Following Eli's recommendation the patch does not modify memmov.
I will post the updated numbers on top of the improved code generation
for memcpy: https://reviews.llvm.org/rL332482

The experiment is cpu2000 best score out of 3 runs on A-72 of a firefly device.
A better score is positive.

spec2000-164.gzip0.03%
spec2000-175.vpr-0.66%
spec2000-177.mesa0.28%
spec2000-179.art-0.96%
spec2000-181.mcf-0.98%
spec2000-183.equake-0.86%
spec2000-186.crafty0.06%
spec2000-188.ammp-0.62%
spec2000-197.parser-0.61%
spec2000-252.eon-0.05%
spec2000-253.perlbmk0.47%
spec2000-254.gap-0.68%
spec2000-255.vortex0.04%
spec2000-256.bzip2-0.75%
spec2000-300.twolf2.30%

Those numbers look very different from the ones before. Is r332482 making this less profitable somehow? Or is the change all noise?

Those numbers look very different from the ones before. Is r332482 making this less profitable somehow? Or is the change all noise?

I'll have to take a closer look at these CPU2000 results, but in proprietary benchmarks this change is still beneficial.

evandro set the repository for this revision to rL LLVM.May 24 2018, 2:16 PM
evandro commandeered this revision.May 24 2018, 2:22 PM
evandro edited reviewers, added: sebpop; removed: evandro.

Since @sebpop has just left for a deserved vacation, he asked me to babysit his pending patches.

evandro updated this revision to Diff 148487.May 24 2018, 2:25 PM

Update test case to keep it from failing due to this change.

Those numbers look very different from the ones before. Is r332482 making this less profitable somehow? Or is the change all noise?

I'll have to take a closer look at these CPU2000 results, but in proprietary benchmarks this change is still beneficial.

It's come down to noise. CPU2000 just lacks enough C++ code where this change has shown to be more beneficial. Again, in proprietary benchmarks, this change has yielded aggregate improvement around 1% overall and just shy of 5% in a few cases.

efriedma added inline comments.May 25 2018, 10:31 AM
llvm/test/CodeGen/AArch64/arm64-memset-to-bzero.ll
4

This change doesn't make any sense to me; what are you trying to do?

evandro added inline comments.May 25 2018, 11:26 AM
llvm/test/CodeGen/AArch64/arm64-memset-to-bzero.ll
4

This test doesn't seem to expect that any string function is inlined, so I added -mattr=+strict-align to prevent this.

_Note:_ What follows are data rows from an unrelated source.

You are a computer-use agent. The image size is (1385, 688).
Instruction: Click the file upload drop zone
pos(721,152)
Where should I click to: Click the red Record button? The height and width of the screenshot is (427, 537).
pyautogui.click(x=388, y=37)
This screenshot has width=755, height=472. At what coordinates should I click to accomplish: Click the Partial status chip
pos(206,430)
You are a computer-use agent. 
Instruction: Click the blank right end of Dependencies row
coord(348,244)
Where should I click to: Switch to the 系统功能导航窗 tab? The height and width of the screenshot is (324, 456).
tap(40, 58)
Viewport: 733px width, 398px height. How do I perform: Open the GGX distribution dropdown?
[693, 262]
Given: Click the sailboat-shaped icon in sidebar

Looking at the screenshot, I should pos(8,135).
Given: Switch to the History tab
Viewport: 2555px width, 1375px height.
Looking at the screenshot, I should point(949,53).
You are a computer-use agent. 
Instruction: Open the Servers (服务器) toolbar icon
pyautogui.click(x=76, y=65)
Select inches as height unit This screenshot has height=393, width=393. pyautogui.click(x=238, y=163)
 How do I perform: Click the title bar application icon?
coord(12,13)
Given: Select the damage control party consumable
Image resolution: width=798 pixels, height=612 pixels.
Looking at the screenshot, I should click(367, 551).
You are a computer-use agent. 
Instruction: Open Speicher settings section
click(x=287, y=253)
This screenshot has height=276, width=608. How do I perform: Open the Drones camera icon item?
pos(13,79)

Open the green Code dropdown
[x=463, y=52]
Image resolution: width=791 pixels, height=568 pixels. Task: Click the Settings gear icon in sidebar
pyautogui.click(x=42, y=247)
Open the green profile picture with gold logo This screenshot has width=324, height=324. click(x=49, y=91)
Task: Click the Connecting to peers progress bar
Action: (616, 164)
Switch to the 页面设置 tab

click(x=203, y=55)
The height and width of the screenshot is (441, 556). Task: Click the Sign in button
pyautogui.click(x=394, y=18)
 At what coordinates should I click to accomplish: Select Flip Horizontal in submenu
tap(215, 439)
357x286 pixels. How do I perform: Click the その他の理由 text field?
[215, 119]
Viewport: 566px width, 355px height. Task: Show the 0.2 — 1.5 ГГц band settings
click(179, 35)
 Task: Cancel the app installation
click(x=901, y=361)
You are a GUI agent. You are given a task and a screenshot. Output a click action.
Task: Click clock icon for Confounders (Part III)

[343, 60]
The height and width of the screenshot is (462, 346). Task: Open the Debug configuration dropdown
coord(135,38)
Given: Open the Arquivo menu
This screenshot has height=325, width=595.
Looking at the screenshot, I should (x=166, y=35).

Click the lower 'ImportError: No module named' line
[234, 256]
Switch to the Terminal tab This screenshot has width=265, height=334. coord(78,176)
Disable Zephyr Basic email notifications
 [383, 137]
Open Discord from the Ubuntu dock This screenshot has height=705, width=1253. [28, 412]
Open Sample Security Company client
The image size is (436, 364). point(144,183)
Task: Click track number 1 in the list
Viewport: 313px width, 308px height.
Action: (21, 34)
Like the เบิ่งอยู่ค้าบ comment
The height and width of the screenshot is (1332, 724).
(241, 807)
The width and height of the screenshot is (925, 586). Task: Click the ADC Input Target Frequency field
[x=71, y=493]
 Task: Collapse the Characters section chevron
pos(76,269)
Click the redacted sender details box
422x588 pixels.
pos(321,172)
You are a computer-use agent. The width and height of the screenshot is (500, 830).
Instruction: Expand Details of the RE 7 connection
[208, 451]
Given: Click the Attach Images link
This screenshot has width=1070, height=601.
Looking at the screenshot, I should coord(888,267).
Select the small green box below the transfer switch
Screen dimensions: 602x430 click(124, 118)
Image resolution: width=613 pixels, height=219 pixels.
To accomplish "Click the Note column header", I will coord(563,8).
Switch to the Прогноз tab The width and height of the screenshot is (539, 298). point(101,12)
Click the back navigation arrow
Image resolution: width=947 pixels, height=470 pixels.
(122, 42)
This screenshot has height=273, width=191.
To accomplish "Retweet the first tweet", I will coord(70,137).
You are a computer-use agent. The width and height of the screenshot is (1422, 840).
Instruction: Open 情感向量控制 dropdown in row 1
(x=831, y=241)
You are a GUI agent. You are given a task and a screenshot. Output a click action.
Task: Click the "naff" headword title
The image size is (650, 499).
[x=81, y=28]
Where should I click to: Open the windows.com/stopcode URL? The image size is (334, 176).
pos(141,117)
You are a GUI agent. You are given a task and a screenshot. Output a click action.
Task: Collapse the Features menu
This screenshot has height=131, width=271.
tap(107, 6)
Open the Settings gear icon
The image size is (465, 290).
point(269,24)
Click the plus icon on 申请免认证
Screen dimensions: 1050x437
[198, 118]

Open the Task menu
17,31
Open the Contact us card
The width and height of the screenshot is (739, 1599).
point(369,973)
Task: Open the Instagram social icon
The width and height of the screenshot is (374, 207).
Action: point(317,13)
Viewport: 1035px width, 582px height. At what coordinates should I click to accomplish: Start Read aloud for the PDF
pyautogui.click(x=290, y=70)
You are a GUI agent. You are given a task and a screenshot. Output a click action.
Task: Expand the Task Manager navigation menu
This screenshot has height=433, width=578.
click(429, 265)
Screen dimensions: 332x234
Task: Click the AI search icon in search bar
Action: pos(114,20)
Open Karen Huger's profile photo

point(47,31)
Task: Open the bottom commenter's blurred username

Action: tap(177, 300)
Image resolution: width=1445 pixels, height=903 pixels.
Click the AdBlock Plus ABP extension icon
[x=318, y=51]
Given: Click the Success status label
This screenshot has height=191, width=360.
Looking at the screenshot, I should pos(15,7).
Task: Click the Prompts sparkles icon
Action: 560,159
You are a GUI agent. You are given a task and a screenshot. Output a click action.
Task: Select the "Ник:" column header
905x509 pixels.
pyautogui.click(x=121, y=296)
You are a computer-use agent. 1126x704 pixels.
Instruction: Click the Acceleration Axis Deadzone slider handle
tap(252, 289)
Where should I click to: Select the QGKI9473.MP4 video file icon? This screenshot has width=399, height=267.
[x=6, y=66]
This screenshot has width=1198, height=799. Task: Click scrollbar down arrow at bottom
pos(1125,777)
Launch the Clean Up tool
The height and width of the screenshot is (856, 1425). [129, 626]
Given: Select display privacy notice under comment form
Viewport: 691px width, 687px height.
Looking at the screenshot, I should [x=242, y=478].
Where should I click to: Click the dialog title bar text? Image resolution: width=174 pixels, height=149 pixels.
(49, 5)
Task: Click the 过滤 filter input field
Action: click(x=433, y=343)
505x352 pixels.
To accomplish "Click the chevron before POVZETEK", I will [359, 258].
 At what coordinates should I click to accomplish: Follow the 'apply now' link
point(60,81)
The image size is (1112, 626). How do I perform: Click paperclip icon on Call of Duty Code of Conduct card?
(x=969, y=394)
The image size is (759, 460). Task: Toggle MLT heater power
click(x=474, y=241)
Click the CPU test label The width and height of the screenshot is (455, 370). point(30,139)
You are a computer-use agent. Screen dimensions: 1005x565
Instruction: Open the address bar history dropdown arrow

efriedma added inline comments.May 25 2018, 11:44 AM
llvm/test/CodeGen/AArch64/arm64-memset-to-bzero.ll
4

Those two aren't related...? I mean, yes, it has the right effect, but that's just a coincidence. Please mark the functions optsize instead.

evandro added inline comments.May 25 2018, 11:58 AM
llvm/test/CodeGen/AArch64/arm64-memset-to-bzero.ll
4

<facepalm>Of course!</facepalm>

evandro updated this revision to Diff 148670.May 25 2018, 2:22 PM
evandro retitled this revision from [AArch64] fix PR32384: bump the number of stores per memset/memcpy to [AArch64] Fix PR32384: bump up the number of stores per memset and memcpy.
evandro edited the summary of this revision. (Show Details)
evandro set the repository for this revision to rL LLVM.

Include the solution found in D47349.

efriedma added inline comments.May 25 2018, 2:30 PM
llvm/lib/Target/AArch64/AArch64ISelLowering.cpp
586

Useless comment.

llvm/lib/Target/AArch64/AArch64ISelLowering.h
243 ↗(On Diff #148670)

No-op change?

evandro updated this revision to Diff 148673.May 25 2018, 2:35 PM
evandro marked 2 inline comments as done.
This revision is now accepted and ready to land.May 25 2018, 2:37 PM
This revision was automatically updated to reflect the committed changes.